The collegiate assessor Küchelbecker is sought everywhere by the highest command. Wilhelm, meanwhile, manages to get to Zakup, then get to Warsaw, where he is recognized by the signs indicated in the "poster" and arrested. Dunya tries to bother about the groom, reaches Nicholas himself, asks permission to marry Wilhelm and follow him to Siberia, but is refused.
Kyukhlya languishes in solitary confinement, conducting imaginary conversations with friends, remembering the past. He is transferred to the Dinaburg fortress, a random meeting with a passing Pushkin takes place on the road. Wilhelm writes to Griboedov from the fortress, not knowing that he had already died in Tehran. The last wanderings of Kyuhli begin: Barguzin, Aksha, Kurgan, Tobolsk.

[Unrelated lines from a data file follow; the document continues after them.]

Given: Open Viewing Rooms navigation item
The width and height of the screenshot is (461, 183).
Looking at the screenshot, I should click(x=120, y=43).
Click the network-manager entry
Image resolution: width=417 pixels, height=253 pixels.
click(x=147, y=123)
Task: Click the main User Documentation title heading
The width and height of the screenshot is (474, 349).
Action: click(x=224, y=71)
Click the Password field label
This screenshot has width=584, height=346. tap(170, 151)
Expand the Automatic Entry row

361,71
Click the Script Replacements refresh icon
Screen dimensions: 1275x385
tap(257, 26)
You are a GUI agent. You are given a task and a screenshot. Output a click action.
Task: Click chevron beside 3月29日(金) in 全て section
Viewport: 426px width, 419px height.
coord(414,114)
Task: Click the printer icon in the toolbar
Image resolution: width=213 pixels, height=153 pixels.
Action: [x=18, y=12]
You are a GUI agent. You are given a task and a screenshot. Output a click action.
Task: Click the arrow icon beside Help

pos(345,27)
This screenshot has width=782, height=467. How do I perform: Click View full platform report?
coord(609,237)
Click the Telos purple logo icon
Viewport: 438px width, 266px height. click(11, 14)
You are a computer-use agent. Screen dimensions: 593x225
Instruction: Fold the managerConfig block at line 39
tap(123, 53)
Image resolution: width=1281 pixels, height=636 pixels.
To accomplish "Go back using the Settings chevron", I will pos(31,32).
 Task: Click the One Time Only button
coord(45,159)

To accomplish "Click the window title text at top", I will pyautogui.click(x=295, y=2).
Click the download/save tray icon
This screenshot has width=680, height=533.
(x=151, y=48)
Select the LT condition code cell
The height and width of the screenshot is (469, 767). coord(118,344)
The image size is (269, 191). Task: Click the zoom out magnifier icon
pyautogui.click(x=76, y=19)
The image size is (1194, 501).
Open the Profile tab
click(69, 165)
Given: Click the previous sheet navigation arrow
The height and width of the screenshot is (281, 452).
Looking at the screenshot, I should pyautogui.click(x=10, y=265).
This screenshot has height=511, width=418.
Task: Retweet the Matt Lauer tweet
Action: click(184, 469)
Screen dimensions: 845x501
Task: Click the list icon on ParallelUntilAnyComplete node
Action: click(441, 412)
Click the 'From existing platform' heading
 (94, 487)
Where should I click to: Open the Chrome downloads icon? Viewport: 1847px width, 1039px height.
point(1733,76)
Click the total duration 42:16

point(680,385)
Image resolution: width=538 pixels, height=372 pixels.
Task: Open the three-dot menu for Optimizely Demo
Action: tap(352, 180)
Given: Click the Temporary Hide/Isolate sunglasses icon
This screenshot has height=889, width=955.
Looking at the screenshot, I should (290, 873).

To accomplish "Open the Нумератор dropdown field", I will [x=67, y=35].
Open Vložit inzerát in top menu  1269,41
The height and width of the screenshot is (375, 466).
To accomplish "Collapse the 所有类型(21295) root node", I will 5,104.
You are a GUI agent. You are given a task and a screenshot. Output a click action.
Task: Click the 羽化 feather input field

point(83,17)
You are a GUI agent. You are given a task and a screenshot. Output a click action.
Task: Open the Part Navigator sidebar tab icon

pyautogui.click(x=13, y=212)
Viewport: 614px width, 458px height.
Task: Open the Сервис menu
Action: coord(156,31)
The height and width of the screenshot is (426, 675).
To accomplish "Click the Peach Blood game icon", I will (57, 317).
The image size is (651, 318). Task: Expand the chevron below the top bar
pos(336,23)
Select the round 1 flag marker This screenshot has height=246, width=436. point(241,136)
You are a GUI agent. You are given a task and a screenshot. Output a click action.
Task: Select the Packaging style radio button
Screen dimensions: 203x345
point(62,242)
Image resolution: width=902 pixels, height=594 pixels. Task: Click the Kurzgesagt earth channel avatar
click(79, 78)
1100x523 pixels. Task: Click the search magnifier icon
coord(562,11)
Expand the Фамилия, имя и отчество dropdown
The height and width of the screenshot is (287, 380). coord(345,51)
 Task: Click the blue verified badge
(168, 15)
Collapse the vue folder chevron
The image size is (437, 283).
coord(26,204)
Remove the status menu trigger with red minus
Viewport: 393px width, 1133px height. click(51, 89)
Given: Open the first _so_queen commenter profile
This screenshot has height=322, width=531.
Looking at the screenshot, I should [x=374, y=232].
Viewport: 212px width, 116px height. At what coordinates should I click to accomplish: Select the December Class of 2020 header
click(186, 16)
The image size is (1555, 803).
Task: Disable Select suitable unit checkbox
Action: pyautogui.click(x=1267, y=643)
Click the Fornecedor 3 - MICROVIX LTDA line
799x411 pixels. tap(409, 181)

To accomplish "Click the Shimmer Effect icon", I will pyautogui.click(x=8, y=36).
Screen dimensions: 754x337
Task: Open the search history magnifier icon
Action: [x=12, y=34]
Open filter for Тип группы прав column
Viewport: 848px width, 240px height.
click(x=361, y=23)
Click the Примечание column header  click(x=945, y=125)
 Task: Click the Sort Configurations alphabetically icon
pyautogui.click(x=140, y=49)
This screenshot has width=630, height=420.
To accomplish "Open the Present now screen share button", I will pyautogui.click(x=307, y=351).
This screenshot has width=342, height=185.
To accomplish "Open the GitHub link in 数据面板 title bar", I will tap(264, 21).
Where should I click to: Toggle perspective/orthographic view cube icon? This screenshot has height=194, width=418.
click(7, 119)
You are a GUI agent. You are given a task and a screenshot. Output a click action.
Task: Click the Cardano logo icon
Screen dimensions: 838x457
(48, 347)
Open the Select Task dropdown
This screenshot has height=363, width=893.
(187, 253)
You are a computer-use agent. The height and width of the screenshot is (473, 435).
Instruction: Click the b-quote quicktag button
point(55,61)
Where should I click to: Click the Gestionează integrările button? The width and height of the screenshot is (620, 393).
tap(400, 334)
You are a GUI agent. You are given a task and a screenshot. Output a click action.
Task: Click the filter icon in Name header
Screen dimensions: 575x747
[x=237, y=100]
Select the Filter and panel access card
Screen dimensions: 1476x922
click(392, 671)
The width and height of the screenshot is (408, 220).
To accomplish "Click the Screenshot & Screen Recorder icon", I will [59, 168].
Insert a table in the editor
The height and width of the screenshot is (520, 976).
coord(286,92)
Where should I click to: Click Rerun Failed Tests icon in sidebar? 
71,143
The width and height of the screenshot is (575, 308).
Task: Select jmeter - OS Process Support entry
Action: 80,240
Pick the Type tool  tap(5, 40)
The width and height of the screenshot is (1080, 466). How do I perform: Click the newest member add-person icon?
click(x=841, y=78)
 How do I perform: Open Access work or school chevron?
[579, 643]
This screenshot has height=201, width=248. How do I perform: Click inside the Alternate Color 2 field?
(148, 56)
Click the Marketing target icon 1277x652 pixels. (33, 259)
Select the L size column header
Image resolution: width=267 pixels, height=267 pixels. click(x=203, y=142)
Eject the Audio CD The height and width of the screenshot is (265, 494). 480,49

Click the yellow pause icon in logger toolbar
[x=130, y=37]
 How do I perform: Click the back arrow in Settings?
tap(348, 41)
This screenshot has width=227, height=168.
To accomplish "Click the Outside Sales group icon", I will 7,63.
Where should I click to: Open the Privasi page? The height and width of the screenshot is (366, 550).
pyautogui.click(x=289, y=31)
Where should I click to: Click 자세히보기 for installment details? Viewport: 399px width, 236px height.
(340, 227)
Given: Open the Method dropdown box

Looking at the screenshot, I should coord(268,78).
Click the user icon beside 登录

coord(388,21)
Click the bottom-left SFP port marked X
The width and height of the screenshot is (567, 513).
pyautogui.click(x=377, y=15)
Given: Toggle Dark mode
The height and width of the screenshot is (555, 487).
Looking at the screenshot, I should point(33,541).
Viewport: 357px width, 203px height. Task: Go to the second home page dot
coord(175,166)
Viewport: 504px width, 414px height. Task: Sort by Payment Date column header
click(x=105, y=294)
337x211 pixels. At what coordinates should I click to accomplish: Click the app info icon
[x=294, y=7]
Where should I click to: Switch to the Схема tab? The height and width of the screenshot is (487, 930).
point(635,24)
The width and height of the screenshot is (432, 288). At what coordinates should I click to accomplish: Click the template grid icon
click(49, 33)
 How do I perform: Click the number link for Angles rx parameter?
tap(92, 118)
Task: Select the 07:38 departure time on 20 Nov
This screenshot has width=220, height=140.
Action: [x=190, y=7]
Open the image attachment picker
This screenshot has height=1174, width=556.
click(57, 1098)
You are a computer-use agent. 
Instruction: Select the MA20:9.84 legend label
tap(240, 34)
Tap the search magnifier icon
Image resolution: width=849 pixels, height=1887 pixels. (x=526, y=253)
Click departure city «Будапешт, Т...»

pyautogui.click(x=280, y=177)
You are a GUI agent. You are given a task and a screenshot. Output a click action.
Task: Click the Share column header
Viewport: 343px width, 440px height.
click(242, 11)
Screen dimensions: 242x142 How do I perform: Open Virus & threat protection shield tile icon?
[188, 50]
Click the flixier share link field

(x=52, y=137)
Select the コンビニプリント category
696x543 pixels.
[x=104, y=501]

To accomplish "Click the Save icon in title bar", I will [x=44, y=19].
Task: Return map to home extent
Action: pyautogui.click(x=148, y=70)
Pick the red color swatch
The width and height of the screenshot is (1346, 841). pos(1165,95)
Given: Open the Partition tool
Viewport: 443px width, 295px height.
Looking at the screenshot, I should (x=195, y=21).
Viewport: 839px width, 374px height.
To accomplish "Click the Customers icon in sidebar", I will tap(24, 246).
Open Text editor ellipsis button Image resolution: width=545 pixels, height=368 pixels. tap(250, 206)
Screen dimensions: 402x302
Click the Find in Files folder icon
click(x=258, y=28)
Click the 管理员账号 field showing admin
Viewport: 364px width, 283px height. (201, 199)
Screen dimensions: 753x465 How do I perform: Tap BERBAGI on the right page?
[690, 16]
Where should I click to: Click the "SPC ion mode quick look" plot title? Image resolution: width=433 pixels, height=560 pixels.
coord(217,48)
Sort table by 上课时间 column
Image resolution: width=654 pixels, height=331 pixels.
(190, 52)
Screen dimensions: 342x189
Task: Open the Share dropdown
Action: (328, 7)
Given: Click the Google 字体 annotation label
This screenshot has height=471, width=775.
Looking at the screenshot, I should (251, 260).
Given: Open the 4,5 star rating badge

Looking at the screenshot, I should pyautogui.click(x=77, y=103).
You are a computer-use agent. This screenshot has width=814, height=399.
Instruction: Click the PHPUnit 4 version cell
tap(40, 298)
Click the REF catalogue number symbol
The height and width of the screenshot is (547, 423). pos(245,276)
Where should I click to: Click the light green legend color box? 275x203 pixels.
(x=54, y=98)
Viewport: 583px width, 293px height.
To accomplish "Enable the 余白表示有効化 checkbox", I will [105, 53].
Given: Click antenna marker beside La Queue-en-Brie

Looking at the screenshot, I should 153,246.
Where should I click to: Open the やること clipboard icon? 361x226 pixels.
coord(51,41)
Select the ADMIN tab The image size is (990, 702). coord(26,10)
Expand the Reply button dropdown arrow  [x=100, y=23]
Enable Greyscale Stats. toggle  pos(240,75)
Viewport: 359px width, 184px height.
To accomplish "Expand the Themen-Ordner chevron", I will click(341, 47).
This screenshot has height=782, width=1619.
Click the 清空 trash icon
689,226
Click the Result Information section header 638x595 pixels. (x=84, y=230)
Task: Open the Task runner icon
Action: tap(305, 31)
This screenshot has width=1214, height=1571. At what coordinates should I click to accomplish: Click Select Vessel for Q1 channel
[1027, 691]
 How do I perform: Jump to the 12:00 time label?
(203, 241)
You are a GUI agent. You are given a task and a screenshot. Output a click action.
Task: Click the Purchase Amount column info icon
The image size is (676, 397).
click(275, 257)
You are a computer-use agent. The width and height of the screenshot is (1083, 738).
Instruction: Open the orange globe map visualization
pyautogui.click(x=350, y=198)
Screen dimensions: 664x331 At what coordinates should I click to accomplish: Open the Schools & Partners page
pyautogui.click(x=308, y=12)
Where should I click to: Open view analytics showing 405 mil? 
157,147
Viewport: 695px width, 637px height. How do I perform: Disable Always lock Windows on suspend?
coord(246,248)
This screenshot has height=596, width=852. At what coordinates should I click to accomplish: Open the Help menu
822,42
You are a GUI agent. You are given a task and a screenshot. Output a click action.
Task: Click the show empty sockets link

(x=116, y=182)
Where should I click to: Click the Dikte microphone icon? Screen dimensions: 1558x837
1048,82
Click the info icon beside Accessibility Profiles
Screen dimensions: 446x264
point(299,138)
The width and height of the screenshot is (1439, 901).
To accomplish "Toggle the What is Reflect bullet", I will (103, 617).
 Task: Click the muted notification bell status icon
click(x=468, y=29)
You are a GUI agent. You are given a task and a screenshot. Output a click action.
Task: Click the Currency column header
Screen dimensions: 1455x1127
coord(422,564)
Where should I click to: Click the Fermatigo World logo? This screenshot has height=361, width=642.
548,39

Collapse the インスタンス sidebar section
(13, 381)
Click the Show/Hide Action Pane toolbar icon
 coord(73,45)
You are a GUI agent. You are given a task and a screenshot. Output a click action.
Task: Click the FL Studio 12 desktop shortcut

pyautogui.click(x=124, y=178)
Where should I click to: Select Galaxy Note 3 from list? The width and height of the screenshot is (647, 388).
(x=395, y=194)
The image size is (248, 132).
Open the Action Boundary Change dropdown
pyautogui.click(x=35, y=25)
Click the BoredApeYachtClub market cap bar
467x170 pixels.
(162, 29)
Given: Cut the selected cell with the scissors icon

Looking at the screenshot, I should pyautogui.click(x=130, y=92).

In Barguzin, Wilhelm builds a hut for himself, gradually forgets about Duna, then receives the last letter from her: “I decided not to go to you. My heart is aging <...> After all, we have already struck forty. " Wilhelm marries the rude and manly daughter of the postmaster Dronyushka. A month after the wedding, he finds out that some guardsman killed Pushkin in a duel. On the way to Kurgan, Wilhelm spends three days in Yalutorovsk near Pushchin, provoking the sincere pity of a friend with his decrepit appearance and failed family life. During a near-death illness, Kyuhlya sees Griboedov in a dream, talks to Pushkin in oblivion, recalls Dunya. "He was lying straight, with a gray beard upturned, a sharp nose raised up, and rolled his eyes."